'Models' Recruited At Swedish Eating Disorders Clinic
Modeling agency scouts have tried recruiting at Switzerland's largest eating disorders clinic, doctors there say.
"They were outside the building and waited for the girls to go out for a walk," Anna-Maria af Sandeberg, director of the Stockholm center for eating disorders, told Swedish news agency TT. "One of those contacted was in a wheelchair because she was so skinny," af Sandeberg said.
Like jackals waiting for carrion, the unscrupulous agents watched the center, familiarizing themselves with the routines of potential recruits. The center treats some 1,200 inpatients and 500 outpatients, most of whom are girls and young women.
"If these allegations are true, it's despicable. Really bad behavior," psychologist Andreas Birgegård, chair of the Swedish Anorexia and Bulimia Society, told local media. "For people who have an illness centered around weight and looks, it's catastrophic to throw them into a business that focuses on exactly those things."
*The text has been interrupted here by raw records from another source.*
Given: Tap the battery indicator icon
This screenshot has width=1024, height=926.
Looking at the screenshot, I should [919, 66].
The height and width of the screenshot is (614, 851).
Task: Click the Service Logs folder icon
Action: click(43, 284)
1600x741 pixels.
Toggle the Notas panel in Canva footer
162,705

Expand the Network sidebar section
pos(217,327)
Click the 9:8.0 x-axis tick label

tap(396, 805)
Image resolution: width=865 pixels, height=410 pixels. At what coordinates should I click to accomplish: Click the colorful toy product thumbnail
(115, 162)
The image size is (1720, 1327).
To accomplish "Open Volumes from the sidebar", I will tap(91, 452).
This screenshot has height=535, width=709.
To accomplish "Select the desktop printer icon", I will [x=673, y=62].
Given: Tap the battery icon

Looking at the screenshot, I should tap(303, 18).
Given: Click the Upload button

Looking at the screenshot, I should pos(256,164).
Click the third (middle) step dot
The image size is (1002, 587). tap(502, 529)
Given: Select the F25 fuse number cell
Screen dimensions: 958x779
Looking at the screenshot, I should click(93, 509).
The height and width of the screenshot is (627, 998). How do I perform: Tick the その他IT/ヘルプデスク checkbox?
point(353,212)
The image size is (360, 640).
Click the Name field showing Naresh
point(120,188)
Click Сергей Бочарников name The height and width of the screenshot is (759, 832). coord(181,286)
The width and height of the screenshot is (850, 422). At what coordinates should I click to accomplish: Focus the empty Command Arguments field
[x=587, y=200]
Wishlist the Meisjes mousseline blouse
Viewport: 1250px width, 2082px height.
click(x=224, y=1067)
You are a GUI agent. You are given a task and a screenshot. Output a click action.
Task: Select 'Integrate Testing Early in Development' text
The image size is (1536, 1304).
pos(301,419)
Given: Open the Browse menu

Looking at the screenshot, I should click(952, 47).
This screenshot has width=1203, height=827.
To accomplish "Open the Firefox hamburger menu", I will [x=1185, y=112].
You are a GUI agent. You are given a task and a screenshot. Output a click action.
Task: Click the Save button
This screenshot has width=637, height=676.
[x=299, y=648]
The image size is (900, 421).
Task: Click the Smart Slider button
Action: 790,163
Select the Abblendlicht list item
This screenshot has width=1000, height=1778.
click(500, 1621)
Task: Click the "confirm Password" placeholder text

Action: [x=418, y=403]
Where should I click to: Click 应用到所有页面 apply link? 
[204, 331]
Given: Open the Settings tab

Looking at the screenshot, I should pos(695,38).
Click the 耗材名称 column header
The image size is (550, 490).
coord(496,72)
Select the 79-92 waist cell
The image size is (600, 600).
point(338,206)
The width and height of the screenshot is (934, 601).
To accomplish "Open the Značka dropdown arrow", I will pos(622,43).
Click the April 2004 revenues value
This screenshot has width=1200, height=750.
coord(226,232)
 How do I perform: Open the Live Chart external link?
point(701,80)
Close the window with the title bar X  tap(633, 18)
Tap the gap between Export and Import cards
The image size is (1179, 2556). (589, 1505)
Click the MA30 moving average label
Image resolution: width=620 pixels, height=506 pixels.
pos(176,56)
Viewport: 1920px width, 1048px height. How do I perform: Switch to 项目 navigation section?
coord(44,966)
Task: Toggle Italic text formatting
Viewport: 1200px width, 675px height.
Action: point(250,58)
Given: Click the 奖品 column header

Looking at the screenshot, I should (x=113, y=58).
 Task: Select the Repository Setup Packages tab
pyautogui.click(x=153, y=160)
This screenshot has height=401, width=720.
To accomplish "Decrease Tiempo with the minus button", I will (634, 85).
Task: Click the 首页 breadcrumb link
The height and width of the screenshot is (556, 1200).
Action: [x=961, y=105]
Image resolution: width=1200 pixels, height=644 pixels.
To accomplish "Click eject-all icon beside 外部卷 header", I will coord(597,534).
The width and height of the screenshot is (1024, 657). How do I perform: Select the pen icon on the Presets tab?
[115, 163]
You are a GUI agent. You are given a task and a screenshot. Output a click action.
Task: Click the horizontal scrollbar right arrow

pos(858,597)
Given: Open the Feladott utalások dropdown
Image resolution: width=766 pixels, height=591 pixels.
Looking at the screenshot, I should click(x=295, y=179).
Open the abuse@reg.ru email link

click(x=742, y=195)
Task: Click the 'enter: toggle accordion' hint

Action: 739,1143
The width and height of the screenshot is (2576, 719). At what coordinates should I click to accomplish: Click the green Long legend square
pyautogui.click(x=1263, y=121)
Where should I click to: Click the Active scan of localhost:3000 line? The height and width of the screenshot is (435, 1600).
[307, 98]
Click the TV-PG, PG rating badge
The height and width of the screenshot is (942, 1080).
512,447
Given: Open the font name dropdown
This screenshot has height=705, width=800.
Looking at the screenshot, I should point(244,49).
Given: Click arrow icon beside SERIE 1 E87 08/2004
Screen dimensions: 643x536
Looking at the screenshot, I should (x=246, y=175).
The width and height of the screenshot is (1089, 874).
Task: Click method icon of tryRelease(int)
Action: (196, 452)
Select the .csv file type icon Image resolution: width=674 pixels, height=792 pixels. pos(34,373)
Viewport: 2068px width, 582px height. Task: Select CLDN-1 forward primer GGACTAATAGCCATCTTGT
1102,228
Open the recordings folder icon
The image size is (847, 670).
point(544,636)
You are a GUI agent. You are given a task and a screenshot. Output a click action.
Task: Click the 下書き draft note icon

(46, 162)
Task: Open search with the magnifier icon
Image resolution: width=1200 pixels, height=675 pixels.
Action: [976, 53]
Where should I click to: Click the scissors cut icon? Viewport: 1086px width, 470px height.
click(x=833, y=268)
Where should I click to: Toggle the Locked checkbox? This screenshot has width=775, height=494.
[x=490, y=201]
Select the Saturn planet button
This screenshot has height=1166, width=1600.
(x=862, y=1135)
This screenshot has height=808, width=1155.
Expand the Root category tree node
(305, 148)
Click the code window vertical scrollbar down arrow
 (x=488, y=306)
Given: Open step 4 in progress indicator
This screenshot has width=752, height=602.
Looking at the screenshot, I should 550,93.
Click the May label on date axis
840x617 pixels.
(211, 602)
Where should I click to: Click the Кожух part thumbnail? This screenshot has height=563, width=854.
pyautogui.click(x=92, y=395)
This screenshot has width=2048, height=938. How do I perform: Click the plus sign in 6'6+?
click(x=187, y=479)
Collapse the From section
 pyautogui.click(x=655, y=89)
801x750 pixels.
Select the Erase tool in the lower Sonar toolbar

af Sandeberg said the recruiting efforts sent the "wrong signals" to their patients and others about a debilitating and possibly deadly brain disease. "We think this is repugnant," she said. "People have stood outside our clinic and tried to pick up our girls because they know they are very thin."
The center said an agent last year approached a 14-year-old girl in a particularly egregious incident, leaving the patient with a business card from one of the country's largest modeling agencies; however, the center didn't say which agency or whether more than one was involved.
The girl's mother and care coordinator Chistina Lillman-Ringborg later confronted the agent, explaining that the girl suffered from a serious illness. "They claimed that they approach healthy, normally slim young people and that they never urge anyone to lose weight; that's how they defended themselves," Lillman-Ringborg told media. "I was so upset because this girl was so skinny."
The center said agents last year attempted to recruit teenage girls, some with body mass indexes as low as 14. By comparison, a healthy index for adult women lies between 18.5 and 24.9, measuring a person's height-to-weight ratio. The center treats patients for eating disorders including anorexia nervosa, which is characterized by an irrational fear of gaining weight in addition to body dysmorphia, a somatoform disorder wherein the sufferer becomes preoccupied with perceived body image defects.
More prevalent among girls than boys, anorexia nervosa has in recent years become more common among younger girls, developing by the ages of 9 to 12 on average. Like other treatment centers, the Swedish clinic focuses first on stabilizing the patient — managing behaviors and symptoms of starvation and the cyclic binging and vomiting — before progressing into psychological therapy. Approximately 1 to 2 percent of the world population meets the clinical threshold for diagnosis with body dysmorphic disorder.